Smeaton, a seasoned day sailor since his teens, and still only 32, decided he would take time out to fulfil an ambition to sail the Atlantic in a yacht. This turned into a three-month sailing adventure across the Pacific and the South Sea Islands.
When he returned to Scotland, he undertook tech consultancy work, and agreed to join David Sibbald, the Glasgow-born entrepreneur. Sibbald had sold Atlantech to Cisco in March 2000 and was keen to repeat his success.
He created Sumerian Networks, one of Scotland’s first Big Data analytics companies, working with major financial institutions, including Lloyds Banking Group, and Smeaton became chief technology officer, then chief executive.
“It was pretty depressed at the time, in terms of the Scottish market - even when I visited Silicon Valley, it was in the doldrums after the wild times between 1998 and 2000.”
Smeaton spent nine years at Sumerian, stepping back in 2011 to take time off with Rosie.

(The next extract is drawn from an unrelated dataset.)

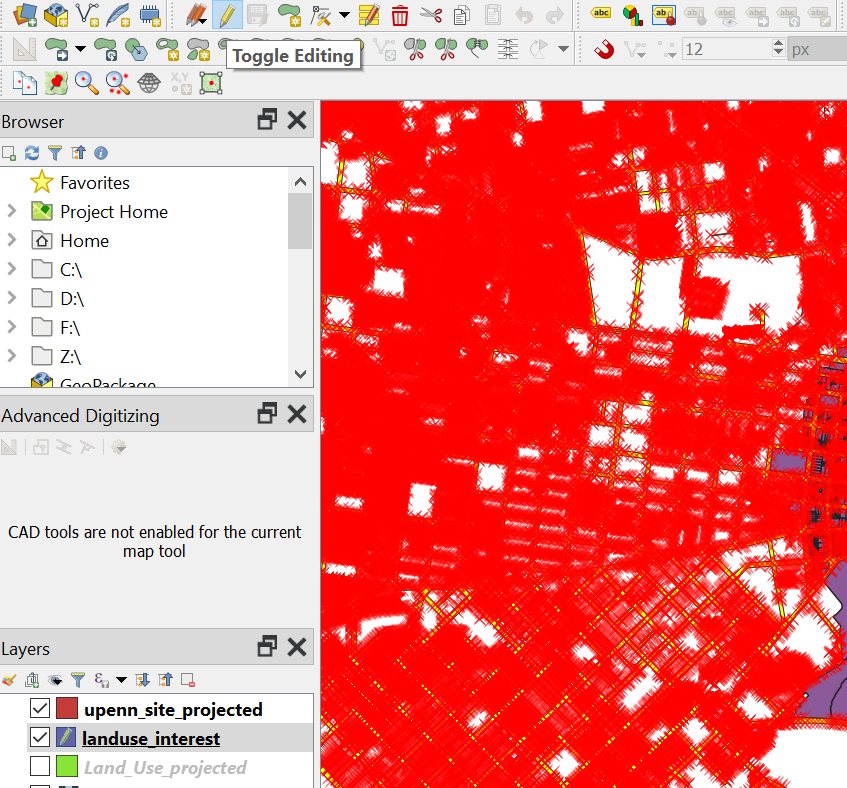Click the snapping tolerance value field
Screen dimensions: 847x788
(x=727, y=49)
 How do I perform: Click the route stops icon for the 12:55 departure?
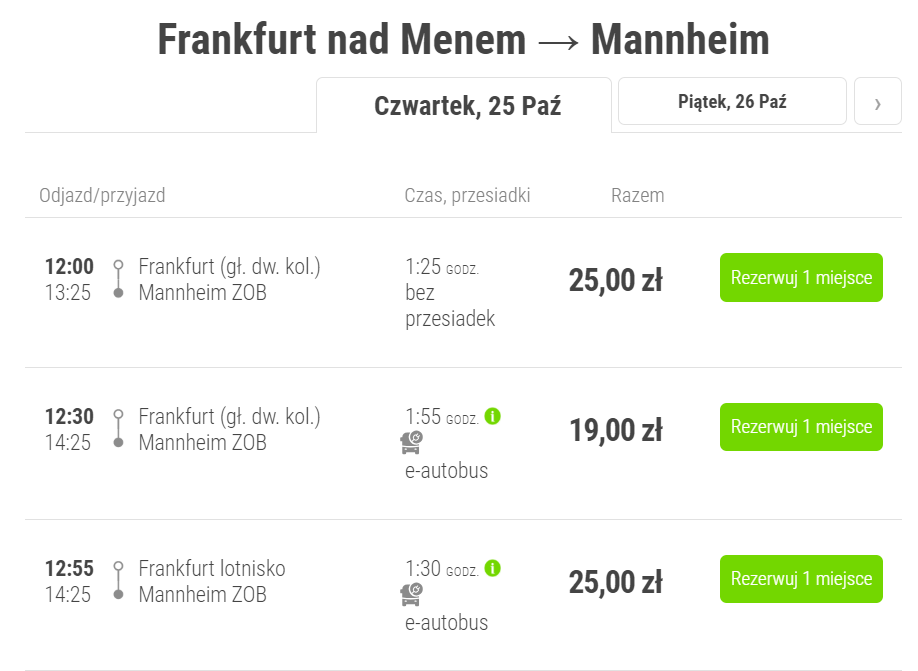pyautogui.click(x=118, y=581)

Sumerian was sold to ITRS in 2018. He helped with fund-raising and the recruitment of Jo Kinsella as chief executive, for Verdande FS, a Norwegian predictive tech company, which was in the oil and gas sector. It was using Big Data to predict when drill-bits might need replaced.
In parallel, Smeaton was asked, in a part-time capacity, to help solve another problem which would become TVSquared.
He devoted himself to TVSquared full-time in 2013, and during breaks in building this Scottish tech company, Calum and Rosie escaped to the beaches of Tiree, an island where they decided to build their dream home.